The Earnings Miss Heard Around the World

Posted by Ray on September 24, 2009 under Main | Be the First to Comment

Cramer Fav RIMM misses its earnings and warns on 3Q09 earnings because higher cost handsets are “delayed” (too expensive for cash strapped consumers) until later in the quarter. While the mobile internet tsunami is real, yet very old news, it is also the least important item on the consumers mind at the moment as mortgage payments and food are front and center. This earnings miss is a warning about all of 3Q09 earnings, the top lines will be light, very light because profits are driven by cost cutting, firings actually.

This miss and warning shot has led to the international markets to open lower tonight, much lower. The Nikkei, Hang Seng, and Titans are down 2.7$, 2.5% and 2%, respectively which is probably how the European and US markets will open tomorrow. Frankly, it is looking pretty ugly and I believe this is the beginning of my long awaited selloff that should have come some 3 months ago, but has not. The only thing that has supported the market has been Dennis Kneale’s hope and huge amounts of liquidity and record low yields. For example of the irrational exuberance look at high yield bonds have had record defaults, but they continue to be bid up so clearly the risk/reward button in peoples head was broken, but it is about to be fixed.

As I have pointed out several times the S&P 500 is trading at 133 time’s current earnings and at a 26 forward p/e, which is very rich. Basically, earnings need to show actual top line revenue growth and GDP had to show a solid 4% growth rate, neither one was going to happen. While I missed a few points of growth I jumped out of the S&P 500, officially, at about 1015, or about August 7th and moved to TIPS and 2 yr treasuries. I did not do too bad, but even the TIPS and treasuries performance made me wonder what was going on, not all investment assets go up at the same time.

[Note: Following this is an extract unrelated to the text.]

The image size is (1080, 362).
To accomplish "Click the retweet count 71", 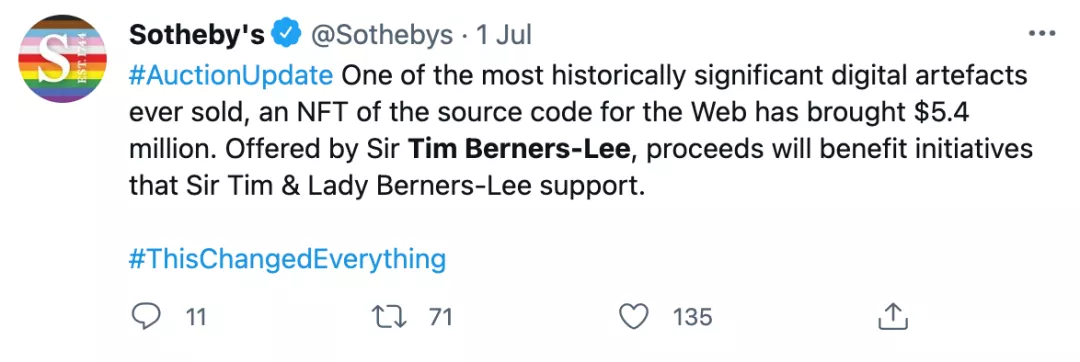I will (x=441, y=317).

So, now we get our selloff and the only question is how big will it be? I have no idea, frankly. It could be as little as 3% or it could be as much as a 50% decline on the S&P, frankly the economic data is not really that good if you take an honest look at it, it is better, but not V shape recovery good. I do believe in the 3Q09 positive GDP number somewhere in the area of 2-3% area, all of which from government spending, but 4Q09 and 1Q10 will be flat to negative as the drugs wear off unless they drug us up again. Unfortunately we will need to hold on to our shorts because it will be a wild ride.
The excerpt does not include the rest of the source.